## Description of the task
Check every line of the data below for the string "kiểm", and copy the ones that hold it.
[Records provided Boundary: Start]
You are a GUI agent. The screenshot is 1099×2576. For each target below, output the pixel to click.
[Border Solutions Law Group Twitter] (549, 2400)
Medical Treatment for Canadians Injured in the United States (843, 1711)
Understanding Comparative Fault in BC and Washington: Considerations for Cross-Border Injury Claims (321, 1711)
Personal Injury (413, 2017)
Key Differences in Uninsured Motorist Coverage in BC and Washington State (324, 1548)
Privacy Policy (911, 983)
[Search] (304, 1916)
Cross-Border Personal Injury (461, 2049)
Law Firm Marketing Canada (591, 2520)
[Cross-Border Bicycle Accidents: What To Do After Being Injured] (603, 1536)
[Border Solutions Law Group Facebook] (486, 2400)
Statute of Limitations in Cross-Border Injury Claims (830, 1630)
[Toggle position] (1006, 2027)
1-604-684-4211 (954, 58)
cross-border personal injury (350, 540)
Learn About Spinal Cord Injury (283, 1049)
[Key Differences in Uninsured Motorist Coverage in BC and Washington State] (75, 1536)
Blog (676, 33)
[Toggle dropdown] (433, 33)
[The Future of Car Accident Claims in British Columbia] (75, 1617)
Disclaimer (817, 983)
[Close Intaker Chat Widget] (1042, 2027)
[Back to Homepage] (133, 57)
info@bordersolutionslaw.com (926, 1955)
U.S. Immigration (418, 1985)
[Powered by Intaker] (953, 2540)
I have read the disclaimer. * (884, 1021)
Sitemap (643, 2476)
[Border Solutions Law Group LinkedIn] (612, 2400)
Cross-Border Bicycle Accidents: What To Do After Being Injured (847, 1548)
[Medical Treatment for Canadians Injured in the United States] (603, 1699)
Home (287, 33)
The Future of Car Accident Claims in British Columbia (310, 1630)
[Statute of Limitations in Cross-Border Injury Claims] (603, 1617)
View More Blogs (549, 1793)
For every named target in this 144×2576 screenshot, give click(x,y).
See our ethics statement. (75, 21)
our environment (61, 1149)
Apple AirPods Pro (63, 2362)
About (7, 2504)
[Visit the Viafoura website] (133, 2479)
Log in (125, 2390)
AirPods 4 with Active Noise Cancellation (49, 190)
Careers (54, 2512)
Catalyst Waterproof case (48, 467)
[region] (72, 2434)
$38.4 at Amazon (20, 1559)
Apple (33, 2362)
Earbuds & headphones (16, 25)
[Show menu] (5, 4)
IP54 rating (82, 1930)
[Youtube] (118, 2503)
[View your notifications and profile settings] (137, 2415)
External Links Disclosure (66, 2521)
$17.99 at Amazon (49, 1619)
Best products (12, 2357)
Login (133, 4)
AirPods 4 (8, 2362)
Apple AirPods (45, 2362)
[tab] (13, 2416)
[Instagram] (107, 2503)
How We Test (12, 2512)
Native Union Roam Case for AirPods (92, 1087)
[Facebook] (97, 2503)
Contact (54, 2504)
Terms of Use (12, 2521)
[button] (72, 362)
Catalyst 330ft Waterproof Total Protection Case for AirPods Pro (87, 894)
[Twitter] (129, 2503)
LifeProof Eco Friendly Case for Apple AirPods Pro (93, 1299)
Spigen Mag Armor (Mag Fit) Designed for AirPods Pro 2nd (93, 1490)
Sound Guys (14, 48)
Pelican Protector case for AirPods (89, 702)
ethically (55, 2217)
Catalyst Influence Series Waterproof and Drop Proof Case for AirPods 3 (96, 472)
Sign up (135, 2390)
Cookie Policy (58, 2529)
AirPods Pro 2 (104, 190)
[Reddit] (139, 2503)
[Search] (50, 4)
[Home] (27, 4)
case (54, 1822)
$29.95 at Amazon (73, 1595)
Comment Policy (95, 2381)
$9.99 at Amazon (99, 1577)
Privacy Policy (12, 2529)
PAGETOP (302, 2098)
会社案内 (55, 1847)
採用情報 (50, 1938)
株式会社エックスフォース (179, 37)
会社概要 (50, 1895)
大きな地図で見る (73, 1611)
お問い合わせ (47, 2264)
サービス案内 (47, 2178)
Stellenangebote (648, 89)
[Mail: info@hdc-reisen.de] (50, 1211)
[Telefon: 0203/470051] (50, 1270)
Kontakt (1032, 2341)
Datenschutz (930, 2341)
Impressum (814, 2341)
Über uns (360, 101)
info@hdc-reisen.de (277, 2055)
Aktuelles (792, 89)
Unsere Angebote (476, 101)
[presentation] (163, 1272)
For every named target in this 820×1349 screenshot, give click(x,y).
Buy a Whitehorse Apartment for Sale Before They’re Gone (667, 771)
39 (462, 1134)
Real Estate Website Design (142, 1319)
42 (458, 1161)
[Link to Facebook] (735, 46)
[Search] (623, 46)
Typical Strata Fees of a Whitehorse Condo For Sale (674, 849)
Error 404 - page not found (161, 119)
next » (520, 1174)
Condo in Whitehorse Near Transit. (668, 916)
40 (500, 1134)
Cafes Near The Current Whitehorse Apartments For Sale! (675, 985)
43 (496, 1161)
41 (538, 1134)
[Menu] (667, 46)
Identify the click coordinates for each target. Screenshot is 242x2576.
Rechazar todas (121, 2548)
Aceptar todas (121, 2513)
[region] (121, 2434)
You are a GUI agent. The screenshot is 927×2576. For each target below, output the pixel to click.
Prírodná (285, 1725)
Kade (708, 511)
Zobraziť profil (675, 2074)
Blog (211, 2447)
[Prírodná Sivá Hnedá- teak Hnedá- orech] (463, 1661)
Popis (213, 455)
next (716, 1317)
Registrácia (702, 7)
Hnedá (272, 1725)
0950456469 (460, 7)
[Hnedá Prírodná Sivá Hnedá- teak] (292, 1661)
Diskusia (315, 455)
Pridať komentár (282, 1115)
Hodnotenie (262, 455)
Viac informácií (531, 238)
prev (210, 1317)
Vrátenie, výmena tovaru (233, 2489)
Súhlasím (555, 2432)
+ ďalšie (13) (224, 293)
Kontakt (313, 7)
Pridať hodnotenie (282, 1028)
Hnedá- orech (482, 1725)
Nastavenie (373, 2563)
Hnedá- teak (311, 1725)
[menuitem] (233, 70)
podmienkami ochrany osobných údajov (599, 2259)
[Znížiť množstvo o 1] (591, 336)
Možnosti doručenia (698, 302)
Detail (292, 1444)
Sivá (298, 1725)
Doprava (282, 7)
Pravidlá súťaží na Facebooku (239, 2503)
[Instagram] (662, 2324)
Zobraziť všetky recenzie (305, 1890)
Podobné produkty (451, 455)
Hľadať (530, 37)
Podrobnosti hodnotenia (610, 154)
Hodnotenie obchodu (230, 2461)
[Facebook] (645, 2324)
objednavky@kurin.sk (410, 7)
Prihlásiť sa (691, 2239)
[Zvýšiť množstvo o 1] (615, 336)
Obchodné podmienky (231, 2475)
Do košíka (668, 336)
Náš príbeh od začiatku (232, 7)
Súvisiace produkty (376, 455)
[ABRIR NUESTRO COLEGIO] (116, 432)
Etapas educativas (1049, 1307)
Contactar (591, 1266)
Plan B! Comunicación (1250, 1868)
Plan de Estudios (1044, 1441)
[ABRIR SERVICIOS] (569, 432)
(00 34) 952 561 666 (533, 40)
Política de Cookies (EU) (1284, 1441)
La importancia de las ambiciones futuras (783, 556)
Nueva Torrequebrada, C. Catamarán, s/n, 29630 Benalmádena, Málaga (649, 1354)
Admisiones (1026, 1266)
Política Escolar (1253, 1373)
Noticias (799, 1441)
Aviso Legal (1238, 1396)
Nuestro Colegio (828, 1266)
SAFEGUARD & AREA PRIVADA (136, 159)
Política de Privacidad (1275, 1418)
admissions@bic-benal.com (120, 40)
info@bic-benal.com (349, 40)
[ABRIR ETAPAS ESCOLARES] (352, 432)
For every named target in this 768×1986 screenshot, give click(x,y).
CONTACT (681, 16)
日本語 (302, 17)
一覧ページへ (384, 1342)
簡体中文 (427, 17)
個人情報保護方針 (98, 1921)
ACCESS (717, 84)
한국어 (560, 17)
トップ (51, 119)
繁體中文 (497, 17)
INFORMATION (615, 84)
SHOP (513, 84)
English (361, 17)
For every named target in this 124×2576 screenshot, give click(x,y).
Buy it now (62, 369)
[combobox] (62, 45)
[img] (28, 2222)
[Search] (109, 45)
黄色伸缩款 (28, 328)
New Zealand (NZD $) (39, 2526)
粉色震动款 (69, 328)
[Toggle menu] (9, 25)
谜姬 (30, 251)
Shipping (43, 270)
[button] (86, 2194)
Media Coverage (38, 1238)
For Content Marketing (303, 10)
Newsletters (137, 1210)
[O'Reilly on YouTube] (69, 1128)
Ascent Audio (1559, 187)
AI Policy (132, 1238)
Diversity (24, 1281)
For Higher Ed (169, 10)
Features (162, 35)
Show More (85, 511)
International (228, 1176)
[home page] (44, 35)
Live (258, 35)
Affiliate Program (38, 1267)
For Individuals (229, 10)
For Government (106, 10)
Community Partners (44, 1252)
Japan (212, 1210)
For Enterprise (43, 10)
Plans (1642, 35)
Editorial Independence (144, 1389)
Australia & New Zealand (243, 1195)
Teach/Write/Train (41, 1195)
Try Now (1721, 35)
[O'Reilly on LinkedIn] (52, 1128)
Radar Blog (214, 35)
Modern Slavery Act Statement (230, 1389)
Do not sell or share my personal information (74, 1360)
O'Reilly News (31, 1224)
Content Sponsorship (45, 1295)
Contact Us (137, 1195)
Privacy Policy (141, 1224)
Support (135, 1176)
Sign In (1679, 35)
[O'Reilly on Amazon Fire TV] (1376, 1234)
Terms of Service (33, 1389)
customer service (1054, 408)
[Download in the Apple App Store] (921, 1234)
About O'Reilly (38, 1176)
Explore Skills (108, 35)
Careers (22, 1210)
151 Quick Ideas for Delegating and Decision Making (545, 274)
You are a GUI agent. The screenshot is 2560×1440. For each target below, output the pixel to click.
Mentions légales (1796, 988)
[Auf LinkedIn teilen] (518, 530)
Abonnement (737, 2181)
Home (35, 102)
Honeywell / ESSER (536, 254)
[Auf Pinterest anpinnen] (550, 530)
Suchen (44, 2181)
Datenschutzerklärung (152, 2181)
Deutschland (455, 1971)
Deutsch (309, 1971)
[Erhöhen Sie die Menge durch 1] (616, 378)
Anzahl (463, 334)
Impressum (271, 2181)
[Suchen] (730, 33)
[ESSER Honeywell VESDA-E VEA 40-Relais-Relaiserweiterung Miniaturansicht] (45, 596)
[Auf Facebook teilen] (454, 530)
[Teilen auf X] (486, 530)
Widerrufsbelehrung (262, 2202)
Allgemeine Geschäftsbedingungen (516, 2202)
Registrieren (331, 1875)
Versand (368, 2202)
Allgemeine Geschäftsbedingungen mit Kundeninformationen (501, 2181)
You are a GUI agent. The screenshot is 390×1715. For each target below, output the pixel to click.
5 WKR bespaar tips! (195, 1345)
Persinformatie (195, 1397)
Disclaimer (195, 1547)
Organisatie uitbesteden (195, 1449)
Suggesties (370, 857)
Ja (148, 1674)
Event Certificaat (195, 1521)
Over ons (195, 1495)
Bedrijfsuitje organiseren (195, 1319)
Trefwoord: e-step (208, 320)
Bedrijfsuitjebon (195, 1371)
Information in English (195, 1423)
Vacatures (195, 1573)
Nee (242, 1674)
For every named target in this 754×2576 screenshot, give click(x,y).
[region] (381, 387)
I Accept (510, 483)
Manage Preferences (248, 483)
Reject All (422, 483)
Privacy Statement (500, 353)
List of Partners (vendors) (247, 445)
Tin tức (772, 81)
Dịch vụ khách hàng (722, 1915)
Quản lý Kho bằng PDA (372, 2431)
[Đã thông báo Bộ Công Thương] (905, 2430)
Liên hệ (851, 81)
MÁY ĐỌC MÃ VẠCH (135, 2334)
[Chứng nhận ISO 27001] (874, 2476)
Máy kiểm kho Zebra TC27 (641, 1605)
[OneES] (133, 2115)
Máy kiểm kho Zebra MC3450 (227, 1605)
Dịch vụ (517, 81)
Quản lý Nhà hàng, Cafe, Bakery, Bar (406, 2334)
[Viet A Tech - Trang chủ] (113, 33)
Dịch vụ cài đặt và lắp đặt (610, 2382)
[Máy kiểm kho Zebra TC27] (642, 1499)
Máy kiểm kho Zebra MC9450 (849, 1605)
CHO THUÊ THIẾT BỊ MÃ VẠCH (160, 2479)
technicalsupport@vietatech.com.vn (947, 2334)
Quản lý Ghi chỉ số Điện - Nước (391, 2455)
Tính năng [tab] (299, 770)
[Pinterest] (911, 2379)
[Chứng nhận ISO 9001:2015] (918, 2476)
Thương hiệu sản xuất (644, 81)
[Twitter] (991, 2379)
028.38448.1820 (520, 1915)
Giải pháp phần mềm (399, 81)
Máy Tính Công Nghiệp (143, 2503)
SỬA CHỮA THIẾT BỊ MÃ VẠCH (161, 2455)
[Records provided Boundary: End]
## Result
Máy kiểm kho Zebra TC27 (641, 1605)
Máy kiểm kho Zebra MC3450 (227, 1605)
[Máy kiểm kho Zebra TC27] (642, 1499)
Máy kiểm kho Zebra MC9450 (849, 1605)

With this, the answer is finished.